Saved data entries:
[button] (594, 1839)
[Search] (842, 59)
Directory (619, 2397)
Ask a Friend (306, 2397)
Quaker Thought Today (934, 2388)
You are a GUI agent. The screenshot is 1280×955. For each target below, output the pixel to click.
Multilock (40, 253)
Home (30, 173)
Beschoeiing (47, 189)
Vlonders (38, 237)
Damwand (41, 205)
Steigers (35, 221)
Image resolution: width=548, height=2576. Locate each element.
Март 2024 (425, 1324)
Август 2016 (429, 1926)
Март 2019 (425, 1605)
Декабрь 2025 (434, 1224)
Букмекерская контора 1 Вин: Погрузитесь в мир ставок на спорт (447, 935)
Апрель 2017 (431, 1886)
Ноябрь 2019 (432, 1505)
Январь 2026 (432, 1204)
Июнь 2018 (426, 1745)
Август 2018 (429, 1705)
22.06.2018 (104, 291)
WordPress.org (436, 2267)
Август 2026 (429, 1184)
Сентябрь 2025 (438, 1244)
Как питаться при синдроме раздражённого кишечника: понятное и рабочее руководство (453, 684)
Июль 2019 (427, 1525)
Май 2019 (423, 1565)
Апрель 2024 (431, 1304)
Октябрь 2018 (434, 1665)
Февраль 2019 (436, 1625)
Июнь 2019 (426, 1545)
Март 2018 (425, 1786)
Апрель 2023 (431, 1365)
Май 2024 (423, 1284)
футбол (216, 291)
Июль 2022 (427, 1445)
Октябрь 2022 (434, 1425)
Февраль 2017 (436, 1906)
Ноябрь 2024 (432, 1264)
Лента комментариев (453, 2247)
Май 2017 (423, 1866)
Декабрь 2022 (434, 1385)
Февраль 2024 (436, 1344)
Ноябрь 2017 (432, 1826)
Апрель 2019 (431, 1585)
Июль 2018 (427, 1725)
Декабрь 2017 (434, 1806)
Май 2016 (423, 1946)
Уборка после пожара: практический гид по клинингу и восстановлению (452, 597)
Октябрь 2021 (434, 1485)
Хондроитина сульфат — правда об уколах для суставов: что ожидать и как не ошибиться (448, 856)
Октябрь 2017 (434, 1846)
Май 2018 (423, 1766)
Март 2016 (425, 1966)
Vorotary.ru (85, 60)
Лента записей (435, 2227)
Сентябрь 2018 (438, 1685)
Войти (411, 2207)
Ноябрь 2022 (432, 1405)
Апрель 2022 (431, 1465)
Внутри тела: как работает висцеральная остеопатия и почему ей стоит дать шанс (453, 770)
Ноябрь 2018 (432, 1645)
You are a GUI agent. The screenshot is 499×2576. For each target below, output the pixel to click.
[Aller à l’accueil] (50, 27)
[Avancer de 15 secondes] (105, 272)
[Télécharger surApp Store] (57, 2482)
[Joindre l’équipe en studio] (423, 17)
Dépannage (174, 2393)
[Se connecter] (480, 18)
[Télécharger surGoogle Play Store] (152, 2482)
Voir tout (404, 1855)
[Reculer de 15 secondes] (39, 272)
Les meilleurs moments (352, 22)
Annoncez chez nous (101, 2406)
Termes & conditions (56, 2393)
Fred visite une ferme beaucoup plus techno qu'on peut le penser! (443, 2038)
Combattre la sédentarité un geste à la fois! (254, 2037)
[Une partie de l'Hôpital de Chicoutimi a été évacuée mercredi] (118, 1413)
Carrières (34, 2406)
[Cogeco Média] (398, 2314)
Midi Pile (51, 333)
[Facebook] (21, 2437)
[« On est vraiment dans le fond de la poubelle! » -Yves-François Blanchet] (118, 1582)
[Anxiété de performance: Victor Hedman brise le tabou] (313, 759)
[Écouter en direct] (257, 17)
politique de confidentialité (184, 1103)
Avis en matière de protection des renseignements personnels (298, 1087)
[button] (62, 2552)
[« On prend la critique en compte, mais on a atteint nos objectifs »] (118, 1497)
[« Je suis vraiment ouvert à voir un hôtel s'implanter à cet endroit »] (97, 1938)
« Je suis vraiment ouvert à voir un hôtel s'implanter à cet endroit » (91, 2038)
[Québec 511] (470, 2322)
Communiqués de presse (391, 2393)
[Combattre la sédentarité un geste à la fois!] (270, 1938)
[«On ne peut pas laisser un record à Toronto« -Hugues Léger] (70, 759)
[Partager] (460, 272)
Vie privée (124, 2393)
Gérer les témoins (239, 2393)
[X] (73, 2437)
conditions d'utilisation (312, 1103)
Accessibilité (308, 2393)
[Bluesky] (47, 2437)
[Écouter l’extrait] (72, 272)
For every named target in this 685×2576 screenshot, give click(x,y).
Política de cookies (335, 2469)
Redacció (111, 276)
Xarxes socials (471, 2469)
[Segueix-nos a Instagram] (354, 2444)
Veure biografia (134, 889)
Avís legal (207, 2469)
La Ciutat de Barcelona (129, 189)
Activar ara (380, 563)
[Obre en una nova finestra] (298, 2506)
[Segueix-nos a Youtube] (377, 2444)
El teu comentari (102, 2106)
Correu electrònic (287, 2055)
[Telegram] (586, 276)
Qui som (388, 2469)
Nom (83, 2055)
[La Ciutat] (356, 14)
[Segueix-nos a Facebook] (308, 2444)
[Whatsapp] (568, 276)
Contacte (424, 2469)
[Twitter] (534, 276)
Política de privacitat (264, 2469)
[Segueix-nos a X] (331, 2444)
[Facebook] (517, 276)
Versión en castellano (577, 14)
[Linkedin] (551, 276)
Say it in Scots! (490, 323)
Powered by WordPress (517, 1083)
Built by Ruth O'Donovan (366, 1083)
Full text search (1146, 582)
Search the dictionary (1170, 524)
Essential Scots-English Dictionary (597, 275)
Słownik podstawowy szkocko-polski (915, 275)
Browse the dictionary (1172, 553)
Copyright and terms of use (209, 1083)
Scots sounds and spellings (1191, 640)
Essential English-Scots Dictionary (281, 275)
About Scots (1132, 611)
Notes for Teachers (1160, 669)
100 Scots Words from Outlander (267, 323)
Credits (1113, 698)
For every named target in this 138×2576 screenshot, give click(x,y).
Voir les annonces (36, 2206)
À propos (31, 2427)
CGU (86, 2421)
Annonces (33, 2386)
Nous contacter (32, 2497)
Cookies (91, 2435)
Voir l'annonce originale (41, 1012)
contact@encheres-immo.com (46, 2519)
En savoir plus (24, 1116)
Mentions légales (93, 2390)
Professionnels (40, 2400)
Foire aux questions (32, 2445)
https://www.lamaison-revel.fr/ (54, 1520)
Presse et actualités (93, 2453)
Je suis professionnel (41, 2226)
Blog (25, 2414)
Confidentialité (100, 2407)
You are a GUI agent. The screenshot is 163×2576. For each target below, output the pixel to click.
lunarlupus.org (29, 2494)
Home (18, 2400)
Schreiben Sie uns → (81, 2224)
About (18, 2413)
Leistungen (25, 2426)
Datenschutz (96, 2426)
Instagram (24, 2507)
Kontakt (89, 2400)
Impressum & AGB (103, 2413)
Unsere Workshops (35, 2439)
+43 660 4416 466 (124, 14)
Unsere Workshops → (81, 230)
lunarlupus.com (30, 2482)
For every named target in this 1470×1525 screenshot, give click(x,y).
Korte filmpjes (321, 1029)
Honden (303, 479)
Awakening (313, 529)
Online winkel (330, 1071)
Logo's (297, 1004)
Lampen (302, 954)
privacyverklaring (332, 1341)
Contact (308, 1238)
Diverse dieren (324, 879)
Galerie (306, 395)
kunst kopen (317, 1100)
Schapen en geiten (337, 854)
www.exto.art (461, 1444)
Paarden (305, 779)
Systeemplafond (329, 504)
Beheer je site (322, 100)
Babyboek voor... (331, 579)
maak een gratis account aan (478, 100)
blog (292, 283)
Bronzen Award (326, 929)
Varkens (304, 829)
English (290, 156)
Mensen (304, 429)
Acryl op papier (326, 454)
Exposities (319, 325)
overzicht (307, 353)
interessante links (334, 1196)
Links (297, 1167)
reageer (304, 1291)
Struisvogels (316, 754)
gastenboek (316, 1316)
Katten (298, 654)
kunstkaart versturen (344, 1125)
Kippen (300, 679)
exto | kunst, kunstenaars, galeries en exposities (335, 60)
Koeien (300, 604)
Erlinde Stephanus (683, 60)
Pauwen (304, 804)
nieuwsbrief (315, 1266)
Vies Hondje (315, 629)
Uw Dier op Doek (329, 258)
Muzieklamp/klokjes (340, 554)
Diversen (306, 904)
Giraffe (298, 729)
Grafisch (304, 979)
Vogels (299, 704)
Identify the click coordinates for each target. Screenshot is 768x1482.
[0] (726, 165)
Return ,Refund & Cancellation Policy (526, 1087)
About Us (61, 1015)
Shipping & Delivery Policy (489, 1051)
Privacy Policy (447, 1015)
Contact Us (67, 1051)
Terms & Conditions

What is being asked: Write out exactly the lines that fall from the line with "Awakening (313, 529)" to the line with "overzicht (307, 353)" in the records above, keeping both ends.

Written solution:
Awakening (313, 529)
Online winkel (330, 1071)
Logo's (297, 1004)
Lampen (302, 954)
privacyverklaring (332, 1341)
Contact (308, 1238)
Diverse dieren (324, 879)
Galerie (306, 395)
kunst kopen (317, 1100)
Schapen en geiten (337, 854)
www.exto.art (461, 1444)
Paarden (305, 779)
Systeemplafond (329, 504)
Beheer je site (322, 100)
Babyboek voor... (331, 579)
maak een gratis account aan (478, 100)
blog (292, 283)
Bronzen Award (326, 929)
Varkens (304, 829)
English (290, 156)
Mensen (304, 429)
Acryl op papier (326, 454)
Exposities (319, 325)
overzicht (307, 353)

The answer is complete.